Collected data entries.
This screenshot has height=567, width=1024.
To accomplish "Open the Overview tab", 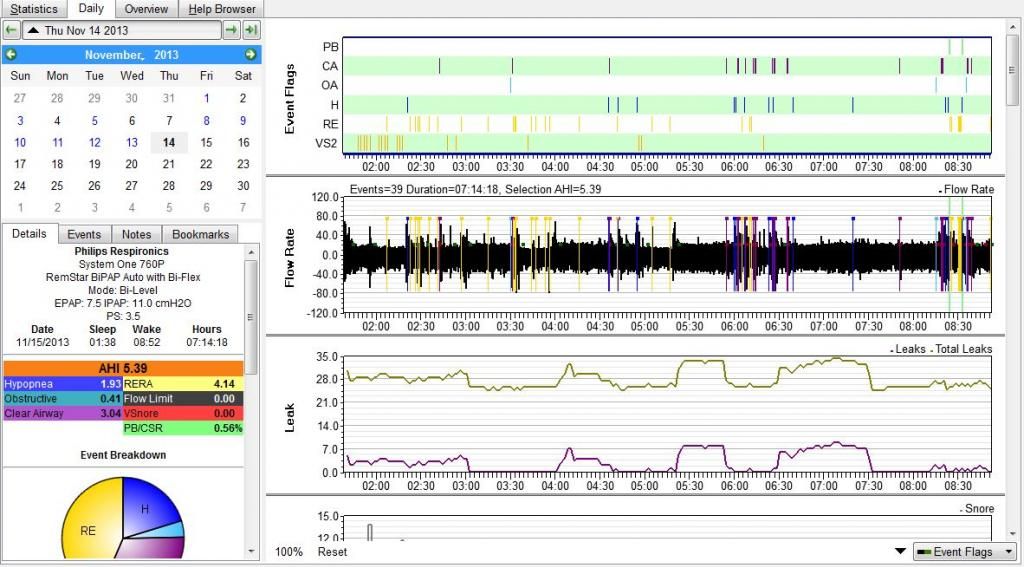I will coord(146,9).
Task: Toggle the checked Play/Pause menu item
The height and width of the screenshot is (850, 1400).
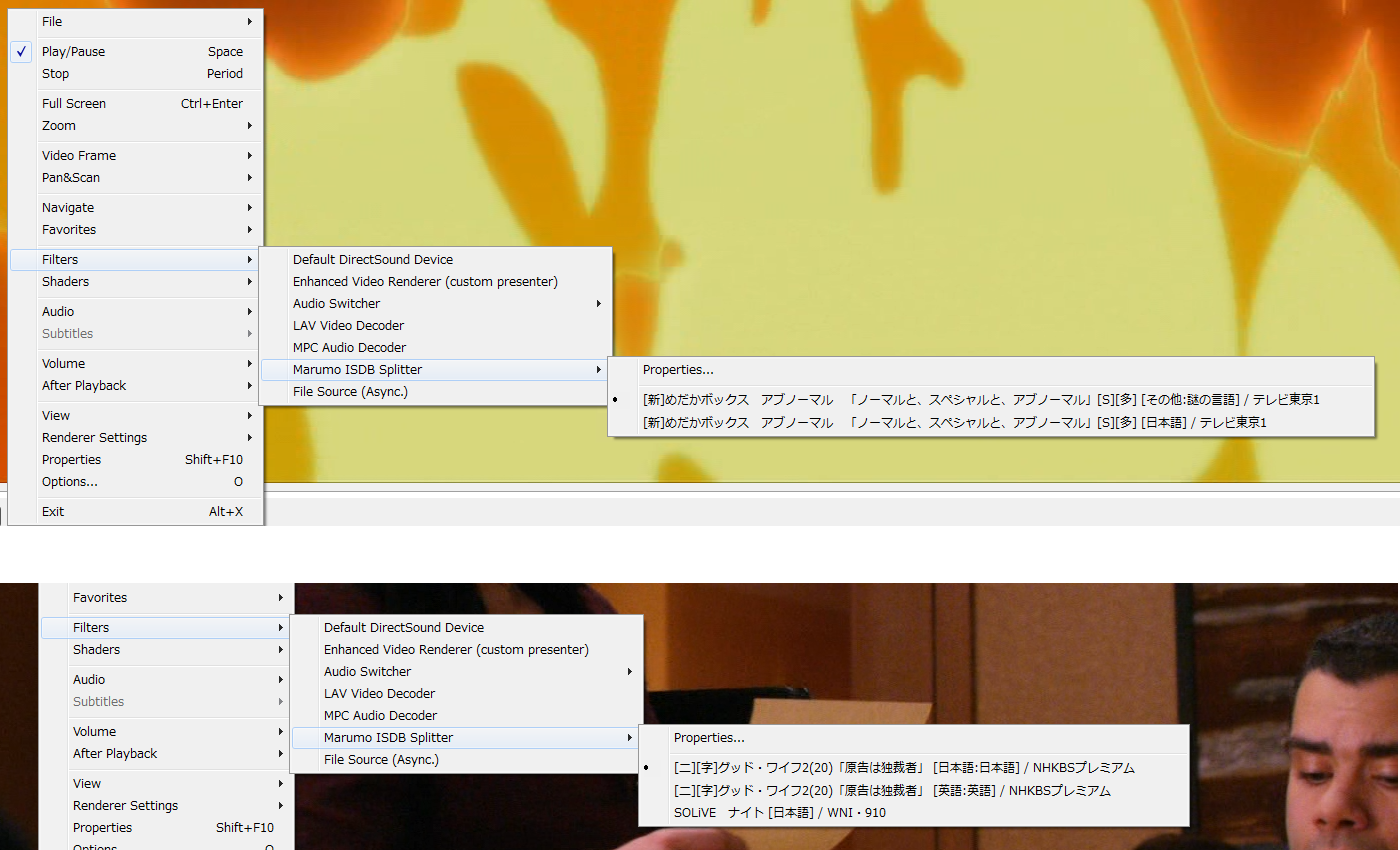Action: click(73, 52)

HOW TO COMPLETE THIS TASK. Starting at the line that contains "The height and", write out every line through the end of the entries, both ends included, without any pictures.

WORKED SOLUTION.
The height and width of the screenshot is (850, 1400).
Action: click(73, 52)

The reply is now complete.